AI Content·Nov 12, 2024

The problem with AI detection tools: Are they accurate? (with tests)

Amanda Johnson

Unreliable AI content detectors can have negative impacts on marketing teams

Earlier this year, I had a conversation with content professional Meenakshi Nautiyal via the Women in Tech SEO slack community.

She was struggling with a client’s reliance on AI content detectors, and it was impacting her ability to make progress for her client.

Long story short, the organization had created too many AI-generated generic content pieces, and their site had paid the price.

Meenakshi was tasked with helping the site recover by reworking them, optimizing them for higher quality, and better highlighting her clients products and services in their content.

But the client required the use of AI detection tools once an article had been completed.

The problem?

Even though she and her writing work partner were rewriting the older articles, the tool they were using was showing that their drafts were 98% likely AI content—even though they weren’t.

Meenakshi explained to me, “It's tricky situation of wanting to change the AI content, but then stakeholders see [the AI detection tool results] and say it still shows its AI... then why are we even reworking them?”

Meenakshi’s concerns represent just one story, but you’d be surprised how often I’ve seen discussions about this issue in SEO communities.

As someone who’s spent years now in the content marketing and SEO trenches, I’ve seen trends come and go—some helpful, others more hype than substance.

There’s no doubt that artificial intelligence and machine learning has changed the way we approach marketing and content generation, from brainstorming to drafting.

But when it comes to accurate detection of human vs. AI-generated text or measuring the quality of your content, these AI writing detection tools don’t quite hit the mark.

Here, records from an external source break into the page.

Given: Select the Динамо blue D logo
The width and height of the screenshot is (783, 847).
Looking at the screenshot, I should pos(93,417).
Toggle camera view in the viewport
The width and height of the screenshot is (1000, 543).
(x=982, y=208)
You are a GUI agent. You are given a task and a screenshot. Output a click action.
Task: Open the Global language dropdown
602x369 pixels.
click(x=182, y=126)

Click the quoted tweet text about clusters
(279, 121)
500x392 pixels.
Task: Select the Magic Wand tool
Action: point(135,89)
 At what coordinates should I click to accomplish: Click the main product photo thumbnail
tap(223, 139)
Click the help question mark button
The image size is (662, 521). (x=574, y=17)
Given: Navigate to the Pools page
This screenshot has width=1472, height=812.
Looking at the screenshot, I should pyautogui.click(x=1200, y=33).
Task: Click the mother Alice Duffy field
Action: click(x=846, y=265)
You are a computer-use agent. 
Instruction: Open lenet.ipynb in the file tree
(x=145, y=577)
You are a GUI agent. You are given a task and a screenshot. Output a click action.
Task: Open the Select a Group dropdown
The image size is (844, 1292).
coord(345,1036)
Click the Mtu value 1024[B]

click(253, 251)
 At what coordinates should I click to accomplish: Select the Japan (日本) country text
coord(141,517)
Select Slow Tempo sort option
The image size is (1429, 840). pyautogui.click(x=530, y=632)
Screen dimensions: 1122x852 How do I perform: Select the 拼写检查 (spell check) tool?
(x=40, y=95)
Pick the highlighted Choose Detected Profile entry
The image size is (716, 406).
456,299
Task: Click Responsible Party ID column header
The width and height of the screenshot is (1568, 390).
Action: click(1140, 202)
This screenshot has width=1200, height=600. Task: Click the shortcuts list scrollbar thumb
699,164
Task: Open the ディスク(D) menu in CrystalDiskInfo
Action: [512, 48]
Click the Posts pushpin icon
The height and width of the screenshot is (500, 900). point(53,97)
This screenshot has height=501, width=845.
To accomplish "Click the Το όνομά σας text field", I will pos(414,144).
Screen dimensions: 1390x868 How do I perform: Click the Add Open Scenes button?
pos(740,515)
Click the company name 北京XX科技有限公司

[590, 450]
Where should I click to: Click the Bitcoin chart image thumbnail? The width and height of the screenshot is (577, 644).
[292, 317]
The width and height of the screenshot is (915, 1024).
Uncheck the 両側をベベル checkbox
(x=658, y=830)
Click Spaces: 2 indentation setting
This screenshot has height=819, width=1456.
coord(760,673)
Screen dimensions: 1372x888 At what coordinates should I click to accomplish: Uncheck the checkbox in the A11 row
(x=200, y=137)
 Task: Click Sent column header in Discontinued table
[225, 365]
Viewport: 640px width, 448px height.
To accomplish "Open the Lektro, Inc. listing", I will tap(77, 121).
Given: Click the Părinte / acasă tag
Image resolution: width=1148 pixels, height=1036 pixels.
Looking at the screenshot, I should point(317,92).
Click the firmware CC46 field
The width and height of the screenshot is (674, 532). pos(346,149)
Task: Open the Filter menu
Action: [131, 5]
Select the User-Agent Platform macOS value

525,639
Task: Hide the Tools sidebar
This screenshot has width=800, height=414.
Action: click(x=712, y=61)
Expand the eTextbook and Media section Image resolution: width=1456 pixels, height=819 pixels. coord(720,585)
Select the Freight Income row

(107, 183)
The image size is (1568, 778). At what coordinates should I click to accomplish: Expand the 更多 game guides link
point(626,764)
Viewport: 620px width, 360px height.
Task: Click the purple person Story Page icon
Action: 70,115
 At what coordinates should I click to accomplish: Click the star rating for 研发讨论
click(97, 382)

If they’re going to go the distance and enter into the “future of AI” with us all, they’ve got some growing to do.

Below, I’ll break down:

Balancing stakeholder requests for AI content detection software
Whether Google is actually penalizing AI content—or not
5 real-world examples of reliability issues (I ran these tests between 15-20 times so you don’t have to)
What your team can do to mitigate concerns and strengthen content quality
Why Clearscope doesn’t use AI detectors and why we don't offer one
Alternative solutions to traditional AI checkers that help produce quality content

But you need to know...

Are AI detection tools accurate? Does it even matter if you use them?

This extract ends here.